Go authoritarian on them. MacArthur did a wonderful job in restoring Japan, because he acted as an intelligent dictator, not working for his own behalf, but for the Japanese people. And that is all the difference in the world.

Right at the start, we should have dispensed with any politically correct "sensitivity" to Afghan "culture and traditions", both of which are worthless and decadent. Instead, our attitude should have been to wipe the slate clean and create a new Afghanistan based on pragmatism.

While actively fighting both al-Qaeda and the Taliban, we should have:

Built an enormous boarding school in Kabul, in the middle of a safe military garrison. Then round up every orphan and upper class child in the country and set them to have a modern, western education by American military teachers, under strict discipline and ethical training. Entirely secular, no religion at all.

The purpose of this is to raise and train them to be a new generation of government, with no connection at all to any existing power structure.

Second, because of the uniquely tiny Afghan wage, we could have literally hired every unemployed Afghan male in the southern half of the country to work on giant national infrastructure projects involving lots of manual labor. And this would cost just $1B a year in wages. Peanuts.

They would do a massive improvement of farmland, rebuild entire towns, dig canal systems and water projects, plant both natural and commercial forests, set up agricultural co-ops, etc. Millions of men productively employed, producing infrastructure that will eventually generate jobs and prosperity.

The rural caretaker governments should be entirely female, and any male with no visible means of support would be detained. All women would be required to take self-defense and paramilitary training, along with basic literacy schooling.

While at first this would of course all have to happen at the barrel of a gun, the end result, even after a decade, would be to create a future for Afghanistan, not just more chaos and misery, as things are now.
Posted by: Anonymoose   2010-12-07 08:31  

#6  #5 First step is to keep Saudi Arabian (and Iranian)influence(Taliban) out of Afghanistan as you see what is has done to Pakistan(Taliban/Le T etc)!
Posted by: PaulD


As is now taking place once again in Iraq.
Posted by: Besoeker   2010-12-07 06:48  

#5  First step is to keep Saudi Arabian influence(Taliban) out of Afghanistan as you see what is has done to Pakistan(Taliban/Le T etc)!
Posted by: PaulD   2010-12-07 05:55  

#4  It will take three generations to turn that country into anything resembling what we call a "nation state".

Well, we did take a state with a couple hundred years of militaristic social history and altered their behavior to something much less aggressive.

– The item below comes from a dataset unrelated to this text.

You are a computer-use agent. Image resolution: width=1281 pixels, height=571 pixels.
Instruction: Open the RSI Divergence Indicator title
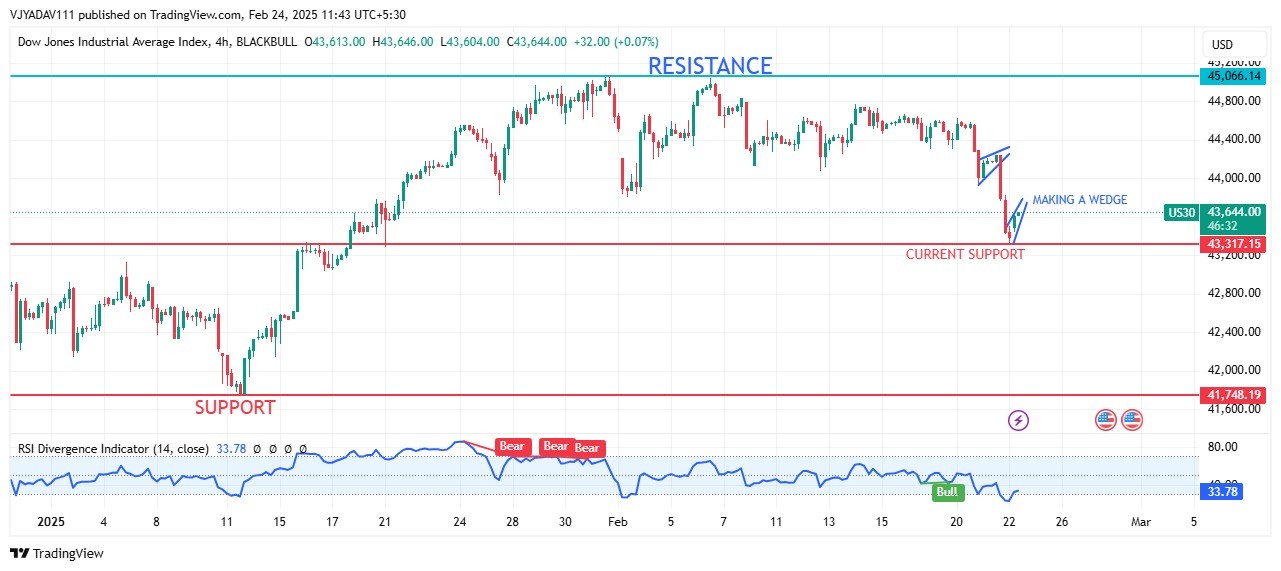click(x=113, y=449)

Of course we bombed the hell out it and then removed the biggest trouble spot out of it, Prussia, to let someone just as nasty ethnically cleanse it.
Posted by: Procopius2k   2010-12-07 05:51  

#3  Gorb, maybe you can turn Switzerland into Afghanistan.

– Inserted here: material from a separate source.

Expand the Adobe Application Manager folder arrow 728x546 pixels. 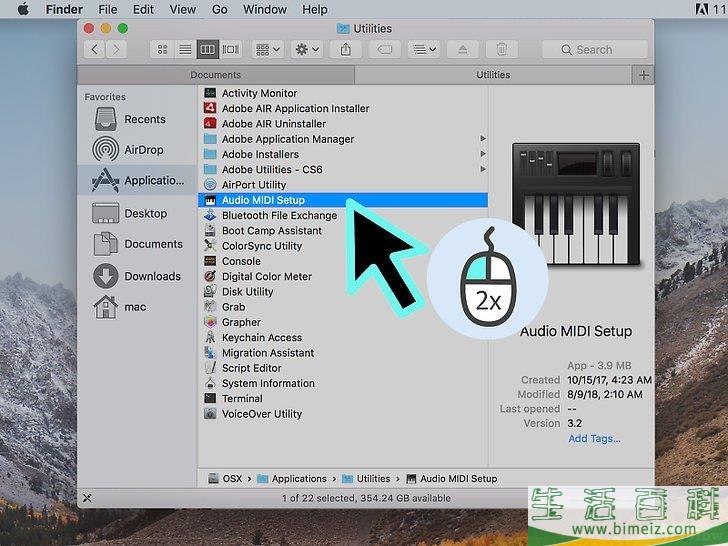[483, 139]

Seems Swiss have no inclination in that regard. Not the politicos, but people in general. They have a reasonably unblurred concept of what it means to be a Swiss and the concepts related to Afghanistan are very far from it.
Posted by: twobyfour   2010-12-07 03:56  

#2  It will take three generations to turn that country into anything resembling what we call a "nation state". We are about halfway through the first generation. How are they doing in school? The first step is building a literate population. That generation will build infrastructure that the second generation will grow up with as their sense of "normal". Not until the third generation will there be any sense of Afghan and not tribal identity.

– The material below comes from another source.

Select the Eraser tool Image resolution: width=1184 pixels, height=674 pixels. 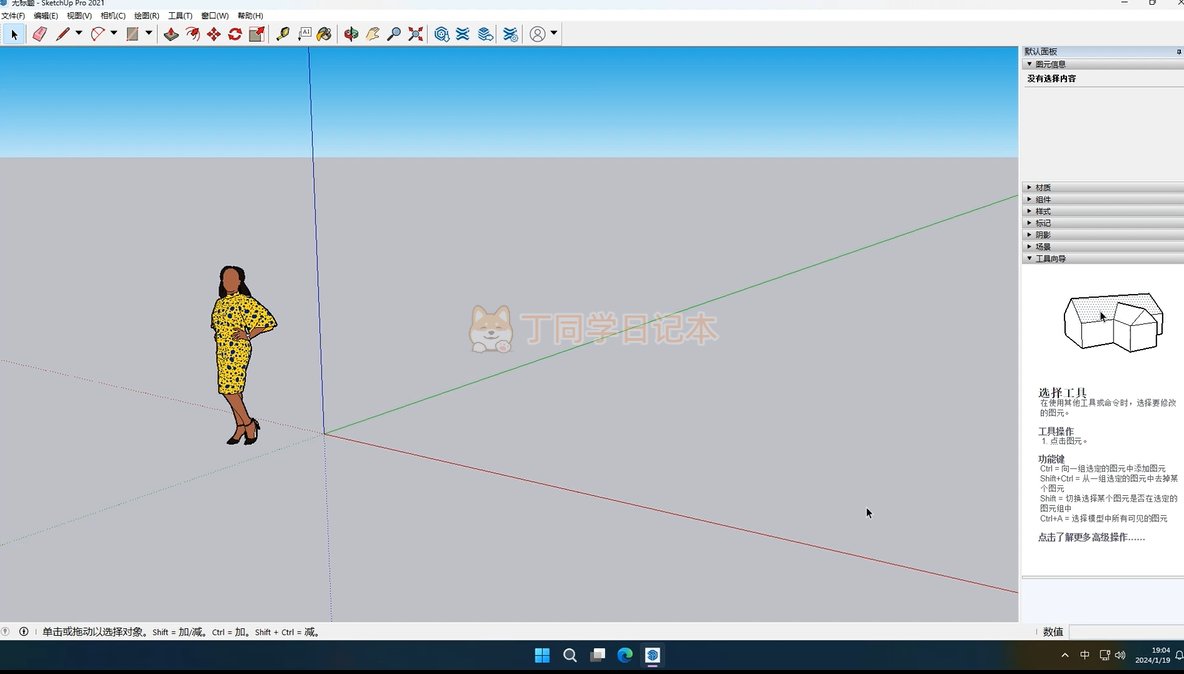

You need a national communications infrastructure, you need to teach the kids in a common language across the nation and give them some common culture (tv, radio, newspapers, etc. in that common language). You need to get them mobile and moving around mixing together.

What is now a two day trip on a donkey should be a few hours in a car over hard, smooth roads.

Once they can read, write, and have all grown up with their version of Gilligan's Island, they will all have more of a common identity.
Posted by: crosspatch   2010-12-07 02:23  

#1  Well, if you can't turn Afghanistan into Switzerland in a decade or less, maybe you can turn Switzerland into Afghanistan.